The breakpoint between small and large companies was $119.9 billion in assets under management.

American Funds carried the awards by garnering the highest number of accolades for its individual funds, with a total of 27 across 3-, 5- and 10-year periods. Twenty of those awards were given to funds in its target-date series.

“We are particularly proud of the breadth of our fixed income and equity funds being acknowledged, as well as our target-date series. Our underlying funds are the building blocks for portfolio success and are what have allowed us to improve the lives of so many people through successful investing over the last 90 years,” Maddi Dessner, head of asset class services at Capital Group, said in a statement from the company. The firm highlighted the fact that its target-date products represent the lowest-cost actively managed mutual fund series, with the biggest absolute and risk-adjusted returns over 10 years. That series brought in the highest net flows among peers in 2022, at $16 billion.

Fidelity followed with a total of 24 awards for its funds, which spanned a range of asset classes, regions and sectors.

Behind that was Invesco, with 20 awards, largely for the performance of its municipal debt funds.

Another big winner, T. Rowe Price, took home 17 awards, several of which were for funds in its Retirement target-date series.
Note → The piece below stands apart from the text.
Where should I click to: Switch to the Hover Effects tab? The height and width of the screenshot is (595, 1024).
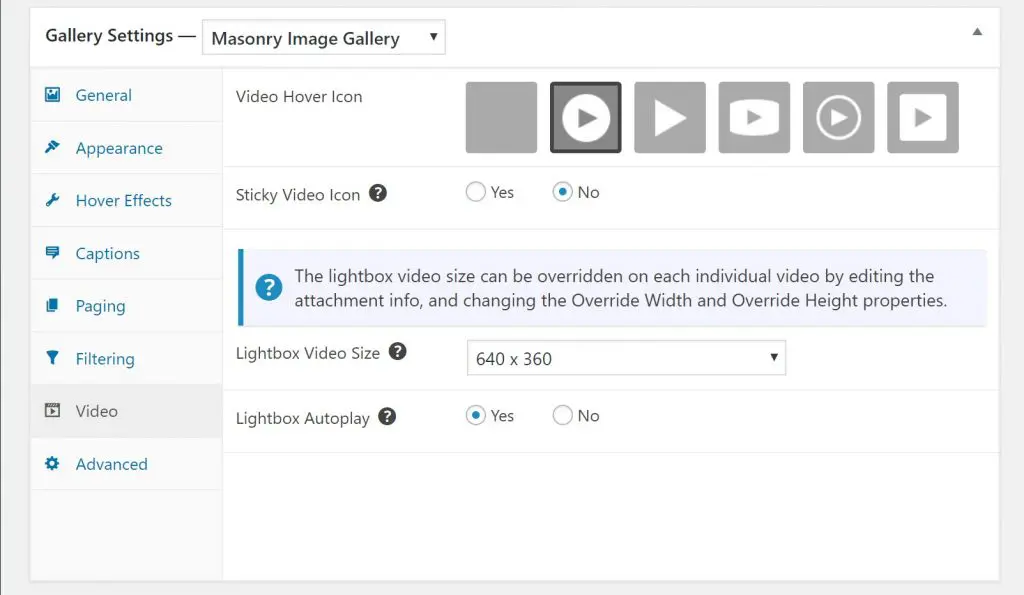click(123, 200)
Franklin Templeton and Vanguard won 12 awards each, and Dimensional, Eaton Vance, Legg Mason and J.P. Morgan won 10 each.

Federated, which had one award but was nonetheless the mixed asset large company winner, attributed the recognition to its “investment teams’ experience navigating market cycles and adherence to consistent, repeatable processes that aim to deliver strong risk-adjusted returns,” Federated Advisory Cos. CEO John Fisher said in a statement.
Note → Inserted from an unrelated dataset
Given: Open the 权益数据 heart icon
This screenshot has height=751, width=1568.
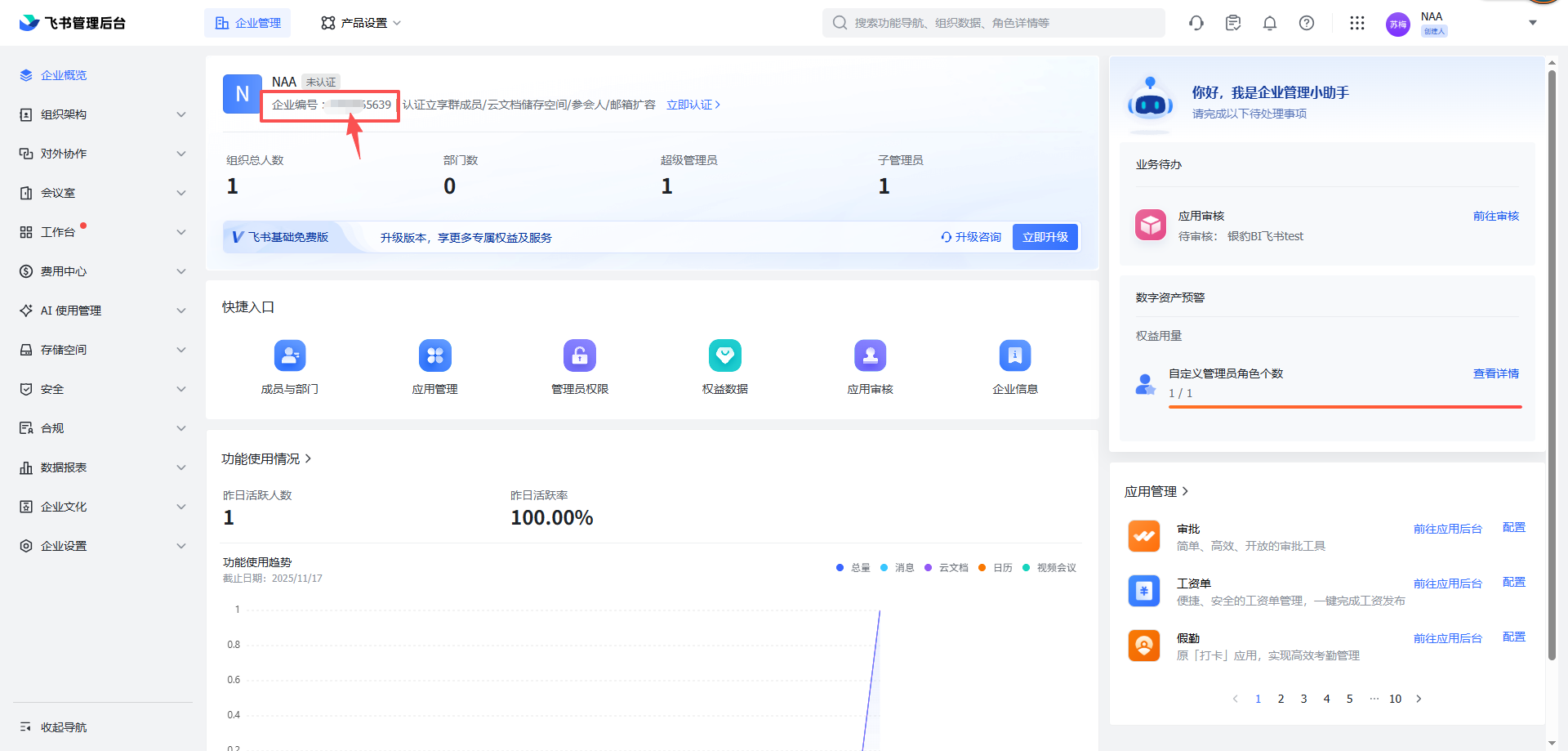Looking at the screenshot, I should pyautogui.click(x=724, y=355).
Carillon Tower Advisers, which was acquired by Raymond James, pointed to the success of its investment teams’ “playbook.”

“It is a time-tested investment process that is focused on a strict value discipline, with aim to respond opportunistically to perceived valuation discrepancies. This discipline dictates when to play defensive and when to play offense in regard to every risk factor of the portfolio,” Todd Thompson, portfolio co-manager at Raymond James’ Reams Asset Management, said in an email. “Over the past several years, we have had several bouts of volatility in the fixed-income markets, presenting numerous opportunities by which to respond and capture alpha. We were a little surprised we had a year like 2022, which was replete with dislocations, so soon after a historic year for opportunities in 2020.”

Meanwhile, Invesco’s credit team “stuck to [its] knitting,” senior portfolio manager Elizabeth Mossow said Thursday in a panel discussion moderated by InvestmentNews Editor-in-Chief Paul Curcio.

“Our market … is very inefficient. So, as a portfolio manager, we also trade and we work very collaboratively with our analysts. It’s a great culture that we have,” Mossow said, adding that working closely with the sales team has been critical. “Selling yourself correctly really does matter — making sure you are partnered with the right investor base that understands your products.”

Amid the pandemic, Invesco reduced leverage and duration in some portfolios, which was a difficult decision at the time, as some peers were reaching for yield, she said.

“It was very difficult to go against the grain and do some of those early changes, shifting certain portfolios, but it served us very well,” Mossow said. “Sometimes investing takes being wrong before you’re proven right. The culture that we’ve established allows for that thought process.”

Another firm, Artisan Partners, saw its International Value Fund win its category for 3, 5 and 10 years.

Early in the pandemic, “the first thing we did is we went and looked at the 1918 pandemic to get some lessons,” Artisan managing director David Samra said during the panel. “After the pandemic had finished, there was significant inflation.”

The unknown was the duration of the economic effects of the pandemic, but a known was that there would be stocks that lost value and represented buying opportunities, he noted. That included industries that were directly affected by the pandemic as well as stocks that dropped simply because the overall market was declining.

“It’s during crises like the Covid crisis where you tend to find opportunities,” Samra said. “We’ve been able to acquire some very good assets at very attractive prices.”